Rescuing the program from destruction.
The Federal Government funded local programs to protect children from lead poisoning, on the principle
that the programs would show how to do the job, and then state governments would take charge of
completing the job. Accordingly, in 1983, all the Federal funds for projects in New York State were
given to the State Department of Health as a block grant.
The State opened programs in additional communities, as expected, but it did not add the needed
funding. Instead, it spread out the Federal grant so that no local program got the amount of money it
needed. The staff of our program was cut back from twelve to six, which meant that essential services
were lost. There was no one to check children for lead poisoning unless the parents brought them to a
clinic, and no one to follow up the care of a child found with high levels of lead. The number of
inspections for lead hazards had to be cut, and the ability to use inspections for prevention of poisoning
would have been crippled if our inspector followed the rules established by the State Health Department.
For example, one rule made home inspection mandatory only after a child was tested and found with a
high level of lead in blood two times in a row at the same address. The test that was conveniently done
on one drop of blood (the ZPP test) now had to be confirmed by a test on a blood sample sent to a
laboratory. Another rule took the test for lead in paint away from the local program. Our inspector used
an optical device that could be held against any surface to read the concentration of lead in paint directly.

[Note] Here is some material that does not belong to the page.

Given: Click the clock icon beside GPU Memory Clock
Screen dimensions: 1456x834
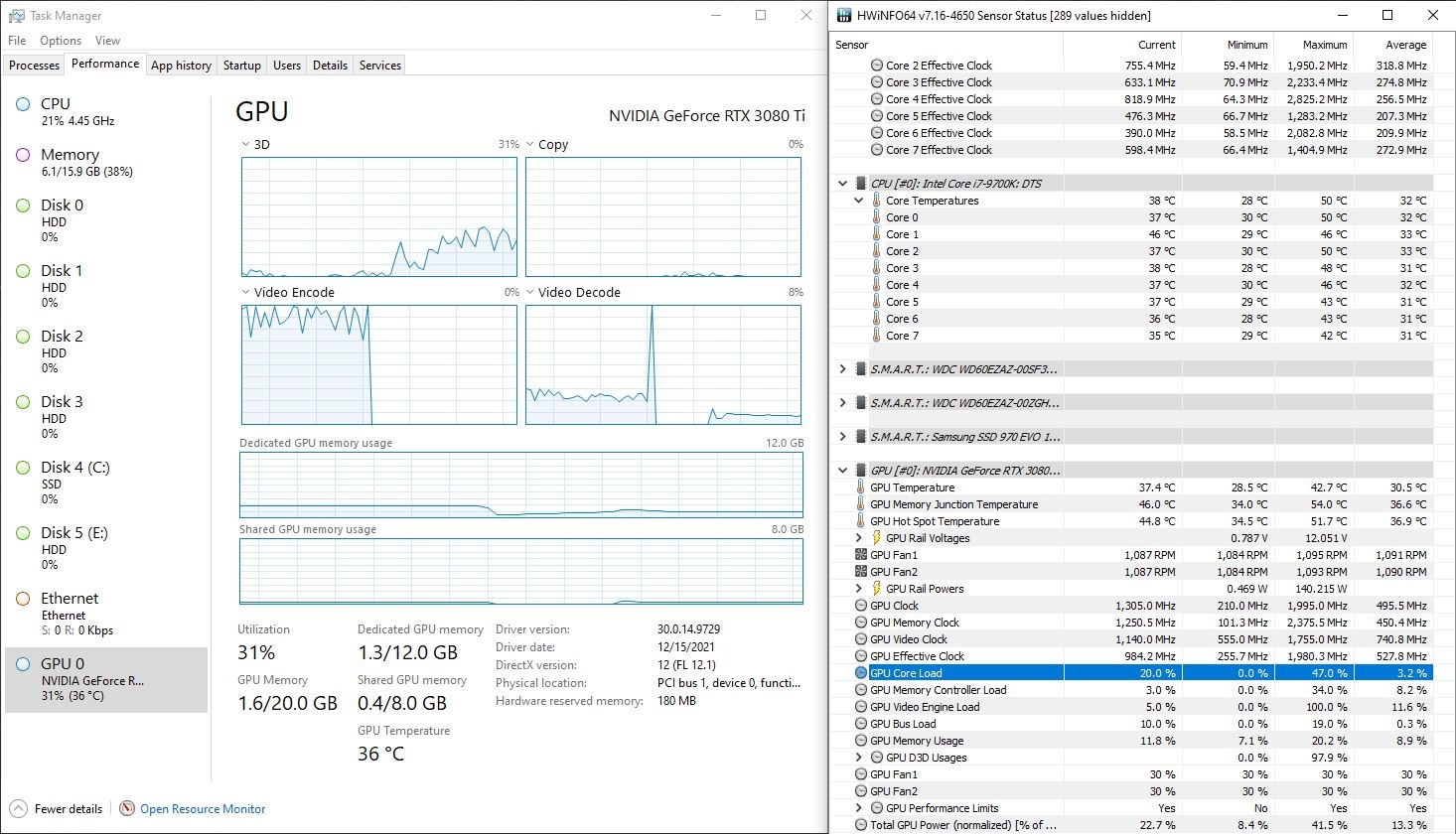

The State Health Department required that samples be taken only where paint was already chipped, and
that they be mailed to the State laboratory for analysis.
The year 1985 was a crisis year in two ways. The percentage of children found with lead poisoning went
up, rather than down, for the first time in ten years. The State Health Department did not pass on the
money from the Federal grant, leaving the Project unfunded. The fate of the effort to protect children
from lead poisoning was now in the hands of the County Legislature.
A rescue movement was mounted by civic groups, spearheaded by Alice Young of the League of
Women Voters. Olga Berg of the RCSI turned out informational flyers that showed graphically how the
Project protected the children from poisoning, and how the loss of each function of the Project caused
more children to be exposed to damage, and left damaged children unfound and uncared for. All the
information was summarized in two RCSI Bulletins (Nos. 288 and 289) written by George Berg, Olga
Berg, and Heather Booth. Heather was Olga's graduate student, who also wrote RCSI Bulletins (Nos.
282 and 283) on hazards to children from soil polluted with lead.
The rescue succeeded. Money to restore and continue the Project was found. In September, 1988 the
RCSI had the satisfaction of publishing a Bulletin (No. 301) with the title “Improved Action Against
Lead Poisoning in Rochester.” I departed from Rochester a few months later.